Given problem 1 »
Using the article about former Guantánamo detainees, decide whether each statement agrees with it, and answer yes or no while quoting the deciding words exactly: (a) At least seven former prisoners have gone back to terrorism; (b) every former prisoner who rejoined the fighting has since been killed or recaptured; (c) roughly 146 detainees have been released from Guantánamo.

Selected excerpt »

━━━━━━━━━━━━━━━━━━━━

Seven Freed Guantanimo Prisoners Resume Terrorism

Freed from detention, 7 resumed terrorism (Miami Herald – AP)

Despite gaining their freedom by signing pledges to renounce violence, at least seven former prisoners of the United States at Guantánamo Bay, Cuba, have returned to terrorism, at times with deadly consequences. At least two are believed to have died in fighting in Afghanistan, and a third was recaptured during a raid on a suspected training camp in Afghanistan, Lt. Cmdr. Flex Plexico, a Pentagon spokesman, said last week. Others are at large. Additional former detainees have expressed a desire to rejoin the fight, be it against U.N. peacekeepers in Afghanistan, Americans in Iraq or Russian soldiers in Chechnya.

About 146 detainees have been released from Guantánamo, but only after U.S. officials had determined that they no longer posed threats and had no remaining intelligence value. Pentagon officials acknowledged that the release process is imperfect, but they said most of the 146 Guantánamo detainees released have steered clear of Islamic insurgent groups.

━━━━━━━━━━━━━━━━━━━━

Data lines »
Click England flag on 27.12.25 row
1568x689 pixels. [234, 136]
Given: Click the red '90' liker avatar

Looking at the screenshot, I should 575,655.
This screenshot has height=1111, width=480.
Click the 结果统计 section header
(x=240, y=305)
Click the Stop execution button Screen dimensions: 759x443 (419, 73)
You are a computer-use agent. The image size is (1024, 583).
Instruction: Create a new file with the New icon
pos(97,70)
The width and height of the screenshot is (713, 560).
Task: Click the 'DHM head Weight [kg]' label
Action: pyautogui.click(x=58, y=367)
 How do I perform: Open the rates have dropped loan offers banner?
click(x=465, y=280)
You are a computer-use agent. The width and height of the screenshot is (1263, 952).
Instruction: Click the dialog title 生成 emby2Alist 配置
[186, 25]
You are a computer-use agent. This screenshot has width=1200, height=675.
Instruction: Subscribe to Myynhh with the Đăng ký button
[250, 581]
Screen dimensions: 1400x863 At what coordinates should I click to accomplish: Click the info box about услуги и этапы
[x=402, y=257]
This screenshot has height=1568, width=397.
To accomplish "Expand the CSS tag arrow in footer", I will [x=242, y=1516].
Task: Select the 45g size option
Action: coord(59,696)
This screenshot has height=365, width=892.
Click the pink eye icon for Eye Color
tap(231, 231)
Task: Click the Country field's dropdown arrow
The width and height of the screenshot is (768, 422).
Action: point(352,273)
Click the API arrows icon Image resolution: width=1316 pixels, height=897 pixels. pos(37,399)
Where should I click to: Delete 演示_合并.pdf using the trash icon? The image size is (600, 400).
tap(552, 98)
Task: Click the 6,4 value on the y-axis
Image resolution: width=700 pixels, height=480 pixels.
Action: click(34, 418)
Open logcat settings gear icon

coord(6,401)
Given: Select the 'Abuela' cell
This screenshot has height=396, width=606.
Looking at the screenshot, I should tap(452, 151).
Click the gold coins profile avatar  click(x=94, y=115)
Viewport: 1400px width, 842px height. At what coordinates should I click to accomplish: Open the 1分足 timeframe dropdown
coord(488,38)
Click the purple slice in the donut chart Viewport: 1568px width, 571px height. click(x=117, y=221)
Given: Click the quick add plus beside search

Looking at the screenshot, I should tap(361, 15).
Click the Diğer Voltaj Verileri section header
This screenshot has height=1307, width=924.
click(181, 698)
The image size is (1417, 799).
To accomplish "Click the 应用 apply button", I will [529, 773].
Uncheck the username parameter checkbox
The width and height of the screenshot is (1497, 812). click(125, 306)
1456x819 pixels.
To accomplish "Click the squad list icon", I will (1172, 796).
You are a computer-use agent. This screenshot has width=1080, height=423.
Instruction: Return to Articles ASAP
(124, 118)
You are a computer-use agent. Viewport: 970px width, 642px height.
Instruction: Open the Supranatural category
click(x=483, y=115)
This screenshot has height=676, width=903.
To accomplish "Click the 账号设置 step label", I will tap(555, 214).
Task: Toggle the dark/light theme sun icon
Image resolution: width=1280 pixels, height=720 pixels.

━━━━━━━━━━━━━━━━━━━━

Given problem 2 »
Locate every line of the records that contains the string "should", treating uppercase and lowercase as different, and copy each of those lines.

Exercise output 1 »
(a) Yes: "at least seven former prisoners of the United States at Guantánamo Bay, Cuba, have returned to terrorism"
(b) No: "Others are at large."
(c) Yes: "About 146 detainees have been released from Guantánamo"

Exercise output 2 »
Looking at the screenshot, I should 575,655.
Screen dimensions: 1400x863 At what coordinates should I click to accomplish: Click the info box about услуги и этапы
Where should I click to: Delete 演示_合并.pdf using the trash icon? The image size is (600, 400).
Looking at the screenshot, I should tap(452, 151).
Viewport: 1400px width, 842px height. At what coordinates should I click to accomplish: Open the 1分足 timeframe dropdown
Looking at the screenshot, I should tap(361, 15).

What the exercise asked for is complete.